Messaggio da adriano » ven mar 18, 2011 10:18 am

io non mi ritrovo con alcune affermazioni di rory cecere, c'è un comitato scientifico che in base al progresso sicentifico controlla periodicamente le materie prime e aggiorna ( come nel caso dei preservanti) le percentuali di impiego , se chiaramente sono intervenute problematiche
Sui parabeni dopo uno studio, se non ricordo male, di una ricercatrice svizzera in cui si metterva in in guardia sulla possibile correlazione tra parabeni e sistema endocrino , pur essendo il lavoro fatto dalla ricercatrice esasperato dal punto di vista dell'impiego dei parabeni ,al di fuori delle nomali percentuali usate in cosmetica, la comunità scientifica ci ha voluto vedere chiaro e ha dato un responso che messo in evidenza sopra per il momento ha assolto i parabeni a corta catena mentre fra poco vieterà quelli a lunga catena in particolare le loro forme iso ( isopropyl, isobutyl) e di limitare per l'impiego nei cosmetici destinati all'uso dei bambini gli stessi ma non in forma iso.

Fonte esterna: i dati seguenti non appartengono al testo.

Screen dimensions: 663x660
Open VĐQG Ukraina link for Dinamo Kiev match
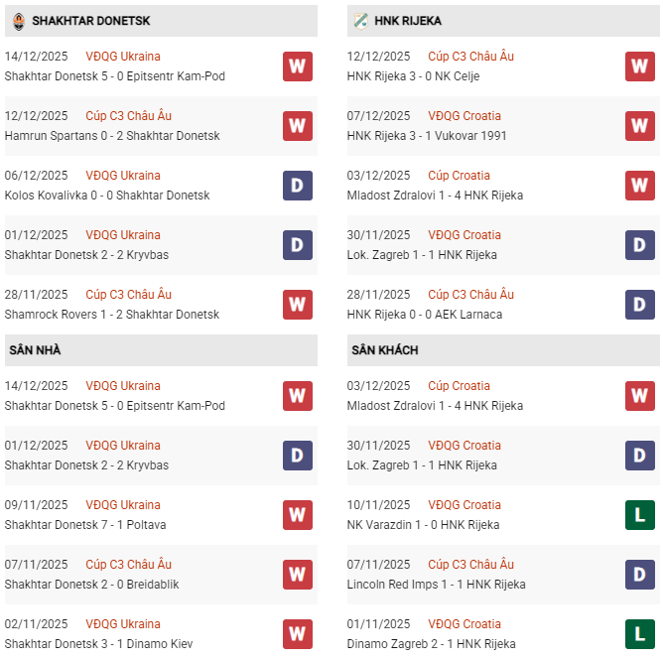123,624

quindi mi sembra il tutto trasparente e le percentuali massime di utilizzo non sono dettate da interessi commerciali ma stabilite da livelli di sicurezza e rivalutati periodicamente ( in basso di solito ) ,.
I preservanti ( tutti compresi quelli non nell'allegato V e qui ci si dovrebbe chiedere ma chi valuta la sicurezza di questi ultimi??) hanno lo scopo di uccidere i batteri e per forza sono dei prodotti che hanno un grado di pericolosità intrinseco , ma dove c'è acqua ci sono i batteri ...o facciamo i cosmetici solo anidri altrimenti cerchiamo di usarli dopo aver stabilito nel formulato qual'è la quantità più appropriata .

Fabrizio Zago

Re: PARABENI

Messaggio da Fabrizio Zago » ven mar 18, 2011 11:36 am

..... o ci si spalma in faccia un concentrato di batteri. Non è una buona idea, per nulla!

Tornando ai pallini è chiaro che quelli "tranquilli" hanno pallini meno "pesanti" di quelli esclusi (fra poco) o a fortissimo rischio endocrino.
Insomma il Biodizionario è meno generico di quello che molti vorrebbero fosse. Peggio per loro.